NOLA.com: Minimum wage increase, ban on LGBTQ job discrimination killed in Louisiana House

By JAMES FINN | Staff writer | May 3, 2023

Republicans on a Louisiana House labor committee killed a pair of bills Wednesday that would have raised the state's minimum wage and barred bosses from discriminating against workers on the basis of gender identity and sexual orientation.

The hearing mirrored other contentious meetings in the current legislative session, where tensions have flared between lawmakers and residents over controversial bills, mostly affecting rights of LGBTQ+ people.

The House Committee on Labor and Industrial Relations considered the minimum wage bill and the workplace discrimination ban on Wednesday, and hearings on both bills grew tense. At one point, staffers removed Melissa Flournoy, a progressive advocate and former lawmaker, from the room after she refused to stop speaking in support of the minimum wage increases.

"They can arrest me, that’s fine," Flournoy said, moments before she left.

The minimum wage hike, House Bill 374, is routinely proposed and has repeatedly failed in the legislature in the face of opposition from major business groups.

Sponsored by Rep. Ed Larvadain, D-Alexandria, this year's measure proposed setting a state minimum wage of $10 per hour in 2024, which would then increase by $2 in 2026 and by another $2 in 2028. Louisiana businesses currently only rely on the federal minimum wage of $7.25 per hour; opponents of the change argued it would force layoffs. 

Though the bill has been brought and failed before, inflation has worsened and hit workers hard, raising the measure's importance, Louisiana Budget Project Director Jan Moller told the panel. Given those factors, he said the bill's proposal didn't go far enough.

"We aren't talking about a livable wage," Moller said. "(The bill's proposal) is way below a livable wage."

This year's hearing on the minimum wage measure seemed particularly heated, with lawmakers and public speakers challenging one another even after Flournoy's removal from the committee room.

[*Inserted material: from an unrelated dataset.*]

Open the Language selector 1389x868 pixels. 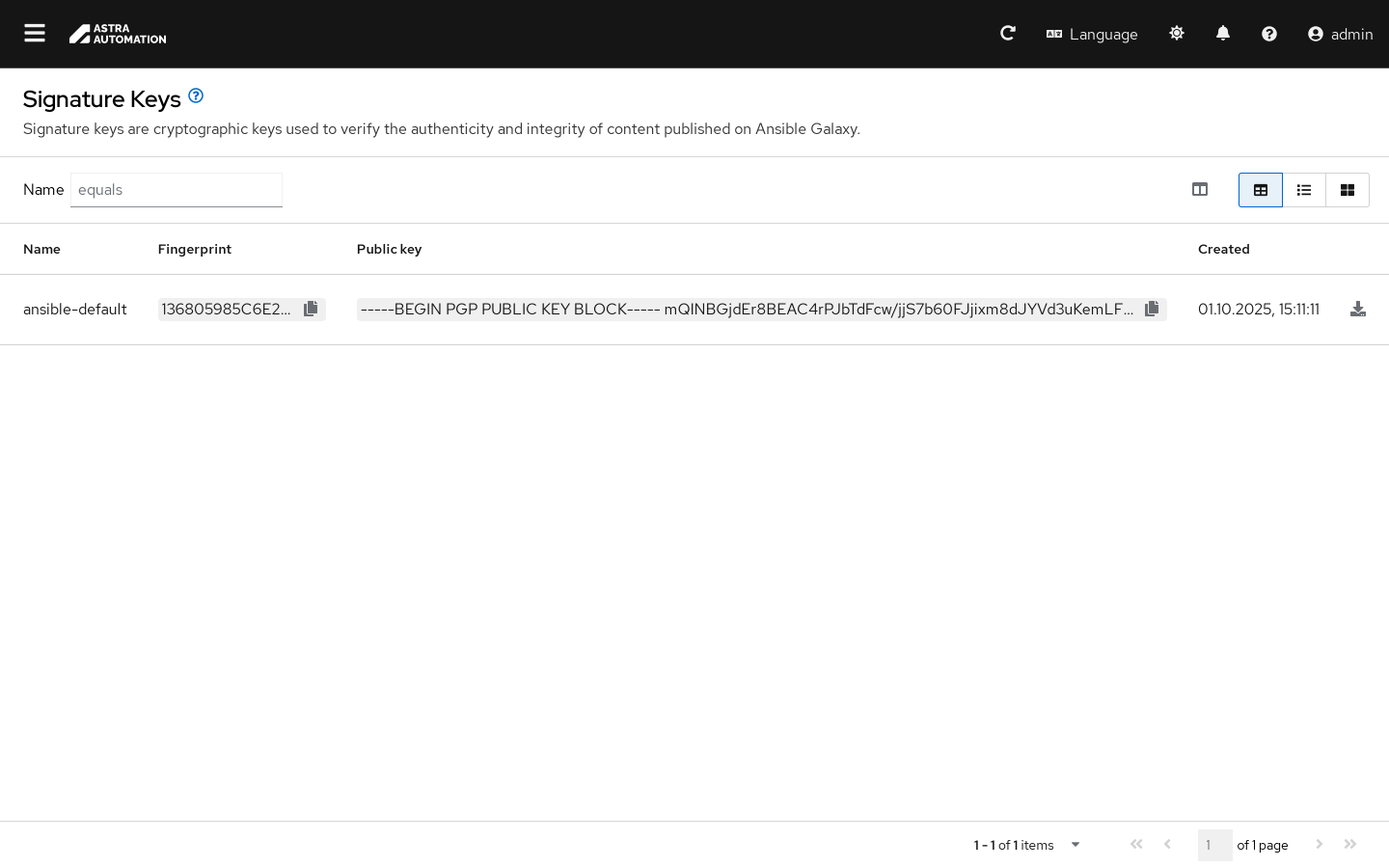(x=1092, y=34)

State Rep. Dodie Horton, R-Haughton, at one point chided a speaker, Peter Robins-Brown of Louisiana Progress Action, after Robins-Brown suggested that some lawmakers weren't familiar with the struggles of living on low wages.

"You don't know how we were raised, what income we were raised with... Just because we have a different philosophy doesn't mean that we don't know, and that we don't understand hard work," Horton said.

Larvadain's bill died on a 9-5 vote, with Democrats supporting it and Republicans in opposition. The vote came a day after lawmakers advanced a measure to raise their base pay from $16,800 to $40,000.

Meanwhile, House Bill 40 by Rep. Delisha Boyd, D-New Orleans, would have outlawed sexual identity and gender discrimination in workplaces. That bill failed on a 7-5 party line vote with Democrats in support and Republicans opposed, despite Boyd's claims that it would help grow the state's workforce and be a particular help to vulnerable populations. 

"How are members of the LGBTQ community expected to live up to their fullest potential without gainful and meaningful employment?" Boyd said.

Conservative leaders such as East Baton Rouge Republican Party Chairman Woody Jenkins and Slidell Pastor John Raymond, who faces criminal child cruelty allegations, also appeared in the committee to oppose that bill.  

Elections for governor and other statewide officers are gearing up and lawmakers sometimes shy away from votes on controversial issues in election years.

Yet this session, House panels have already passed bans on gender-affirming health care for transgender children, discussions of sexuality in classrooms and teachers using pronouns or names that differ from students’ birth certificates — all issues that House and Senate leadership sought to downplay before a session that also addresses fiscal issues.